======== Supplied material ========
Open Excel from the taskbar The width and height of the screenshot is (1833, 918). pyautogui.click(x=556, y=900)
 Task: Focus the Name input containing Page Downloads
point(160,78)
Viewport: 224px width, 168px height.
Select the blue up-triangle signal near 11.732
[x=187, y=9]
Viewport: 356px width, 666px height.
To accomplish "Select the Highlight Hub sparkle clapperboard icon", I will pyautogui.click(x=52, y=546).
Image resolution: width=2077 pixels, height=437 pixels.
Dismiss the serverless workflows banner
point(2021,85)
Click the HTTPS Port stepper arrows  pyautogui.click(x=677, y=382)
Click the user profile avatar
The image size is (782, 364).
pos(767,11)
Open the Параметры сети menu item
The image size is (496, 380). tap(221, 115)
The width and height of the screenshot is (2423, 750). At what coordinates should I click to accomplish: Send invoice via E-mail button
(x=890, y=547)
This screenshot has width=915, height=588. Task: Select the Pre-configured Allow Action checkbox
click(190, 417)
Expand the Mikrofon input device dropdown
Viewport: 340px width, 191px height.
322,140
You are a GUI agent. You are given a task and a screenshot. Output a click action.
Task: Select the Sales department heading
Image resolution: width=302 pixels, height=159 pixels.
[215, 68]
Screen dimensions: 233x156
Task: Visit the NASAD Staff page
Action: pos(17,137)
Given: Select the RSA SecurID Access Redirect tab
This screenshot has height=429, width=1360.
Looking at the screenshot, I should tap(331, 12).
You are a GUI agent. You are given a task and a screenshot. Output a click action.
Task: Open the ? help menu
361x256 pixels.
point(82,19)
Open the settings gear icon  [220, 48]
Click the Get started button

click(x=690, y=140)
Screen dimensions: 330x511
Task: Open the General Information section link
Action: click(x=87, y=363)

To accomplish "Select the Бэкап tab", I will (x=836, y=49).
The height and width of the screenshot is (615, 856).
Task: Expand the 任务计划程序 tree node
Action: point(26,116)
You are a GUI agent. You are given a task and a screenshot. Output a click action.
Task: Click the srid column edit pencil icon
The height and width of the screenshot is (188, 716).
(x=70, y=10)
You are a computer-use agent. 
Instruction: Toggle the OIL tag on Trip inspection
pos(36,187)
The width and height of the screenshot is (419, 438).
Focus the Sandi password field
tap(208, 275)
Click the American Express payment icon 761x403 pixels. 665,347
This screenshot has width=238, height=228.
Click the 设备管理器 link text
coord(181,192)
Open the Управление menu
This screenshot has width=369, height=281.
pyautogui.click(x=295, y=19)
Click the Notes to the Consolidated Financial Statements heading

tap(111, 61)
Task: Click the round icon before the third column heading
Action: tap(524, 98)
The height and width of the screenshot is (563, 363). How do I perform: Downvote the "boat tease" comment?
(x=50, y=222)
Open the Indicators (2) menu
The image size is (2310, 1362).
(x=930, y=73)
========
• Your task
Could you return the data above exactly as it stands?

• Final answer
Open Excel from the taskbar The width and height of the screenshot is (1833, 918). pyautogui.click(x=556, y=900)
 Task: Focus the Name input containing Page Downloads
point(160,78)
Viewport: 224px width, 168px height.
Select the blue up-triangle signal near 11.732
[x=187, y=9]
Viewport: 356px width, 666px height.
To accomplish "Select the Highlight Hub sparkle clapperboard icon", I will pyautogui.click(x=52, y=546).
Image resolution: width=2077 pixels, height=437 pixels.
Dismiss the serverless workflows banner
point(2021,85)
Click the HTTPS Port stepper arrows  pyautogui.click(x=677, y=382)
Click the user profile avatar
The image size is (782, 364).
pos(767,11)
Open the Параметры сети menu item
The image size is (496, 380). tap(221, 115)
The width and height of the screenshot is (2423, 750). At what coordinates should I click to accomplish: Send invoice via E-mail button
(x=890, y=547)
This screenshot has width=915, height=588. Task: Select the Pre-configured Allow Action checkbox
click(190, 417)
Expand the Mikrofon input device dropdown
Viewport: 340px width, 191px height.
322,140
You are a GUI agent. You are given a task and a screenshot. Output a click action.
Task: Select the Sales department heading
Image resolution: width=302 pixels, height=159 pixels.
[215, 68]
Screen dimensions: 233x156
Task: Visit the NASAD Staff page
Action: pos(17,137)
Given: Select the RSA SecurID Access Redirect tab
This screenshot has height=429, width=1360.
Looking at the screenshot, I should tap(331, 12).
You are a GUI agent. You are given a task and a screenshot. Output a click action.
Task: Open the ? help menu
361x256 pixels.
point(82,19)
Open the settings gear icon  [220, 48]
Click the Get started button

click(x=690, y=140)
Screen dimensions: 330x511
Task: Open the General Information section link
Action: click(x=87, y=363)

To accomplish "Select the Бэкап tab", I will (x=836, y=49).
The height and width of the screenshot is (615, 856).
Task: Expand the 任务计划程序 tree node
Action: point(26,116)
You are a GUI agent. You are given a task and a screenshot. Output a click action.
Task: Click the srid column edit pencil icon
The height and width of the screenshot is (188, 716).
(x=70, y=10)
You are a computer-use agent. 
Instruction: Toggle the OIL tag on Trip inspection
pos(36,187)
The width and height of the screenshot is (419, 438).
Focus the Sandi password field
tap(208, 275)
Click the American Express payment icon 761x403 pixels. 665,347
This screenshot has width=238, height=228.
Click the 设备管理器 link text
coord(181,192)
Open the Управление menu
This screenshot has width=369, height=281.
pyautogui.click(x=295, y=19)
Click the Notes to the Consolidated Financial Statements heading

tap(111, 61)
Task: Click the round icon before the third column heading
Action: tap(524, 98)
The height and width of the screenshot is (563, 363). How do I perform: Downvote the "boat tease" comment?
(x=50, y=222)
Open the Indicators (2) menu
The image size is (2310, 1362).
(x=930, y=73)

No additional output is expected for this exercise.